Say for example you turn up your socket buffers to 1MB, and enable your
RFC1323 extensions (window scaling is the one you care about, it's
basically just adding a multiplier value so you can get bigger values then
65535). While this does let you to keep a whole lot of data in-flight, it
also makes your system quite unstable. Consider the case where you are
transfering a large file to a slow host: you will immediately fill the 1MB
kernel buffer (the write() on the socket goes into that first, also the
userland program has no way of knowing if that is a fast host or a big
kernel buffer and will misreport speed). Open a few more connections like
that and you've exausted your kernel memory and most likely will have a
panic. If you did these settings on a web server, all it would take is a
few dialups trying to download a big file before you go boom.

Except for malicious activity on the part of the remote host, it is 
generally safe to turn up your RECEIVE socket buffer to a REASONABLY
beefy number. Your performance may ultimately be impacted by the settings 
of the sending side, but you're still likely to improve performance with 
someone.

If you're wondering what "reasonable" is, you can calculate what must 
be kept in-flight by doing the bandwidth * delay product:

A slow ethernet pipe to a host that is fairly close by:
10Mbit  * 10ms  = 13,107 Bytes

A fast ethernet pipe to a host that is fairly close by:
100Mbit  * 10ms  = 131,072 Bytes

A fast ethernet pipe to a host that is on the opposite side of the US via 
someones drunken fiber path:
100Mbit * 100ms = 1,310,720 Bytes

A satellite link:
5Mbit   * 800ms = 524,288 Bytes

For best results, you should multiply the number by a minimum of 2, to 
allow for TCP to do error recovery without destroying your windowing. 
Multiplying by a value of 3 is the most you would want, more than that is 
unnecessary and wasteful.

If you're looking for something you can do as a server to improve
responsiveness over long fat networks, the simplest and safest is to turn
up a slowstart multiplier (under FreeBSD it's sysctl
net.inet.tcp.slowstart_flightsize).
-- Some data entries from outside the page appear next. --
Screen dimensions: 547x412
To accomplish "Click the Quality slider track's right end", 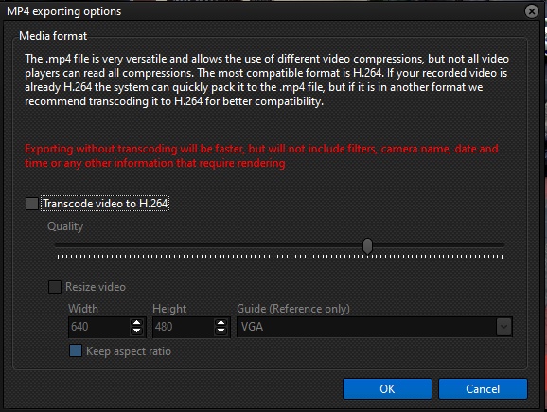I will (502, 246).
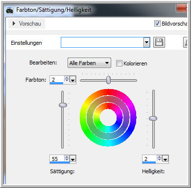
Task: Click into the Sättigung value field showing 55
Action: click(x=57, y=158)
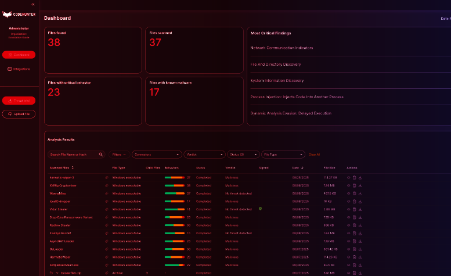
Task: Click the Upload File button
Action: pyautogui.click(x=19, y=114)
This skips the slowstart ahead just a
bit, optimizing for a certain target audience (say 56k modems) while
people with 300baud modems will just have to drop some packets and
backoff. Ramping up the slowstart from 1 can be very painful if your delay
is extreme.

While I'm on the subject, I'm not certain if Cisco BGP is linked to the 
"ip tcp" settings or if it tunes itself, but that is a potential win for a 
peer over an LFN if it does not. Anyone want to comment?

And just for theories sake, the correct way to fix the whole socket buffer 
mess is to automatically tune them based on results from the congestion
window. PSC (http://www.psc.edu/networking/auto.html) has an implementation
for NetBSD, but it goes a tiny bit overboard doing nutty things like 
scanning the entire TCB list twice a second to try and achieve "fairness". 
Minus that part however, it is actually pretty darn simple to implement (at
least on BSD, the socket buffers aren't allocated buffers at all, simply
numbers which fix maximium size that can be allocated when data comes in).

-- 
Richard A Steenbergen <ras@e-gerbil.net>       http://www.e-gerbil.net/ras
PGP Key ID: 0x138EA177  (67 29 D7 BC E8 18 3E DA  B2 46 B3 D8 14 36 FE B6)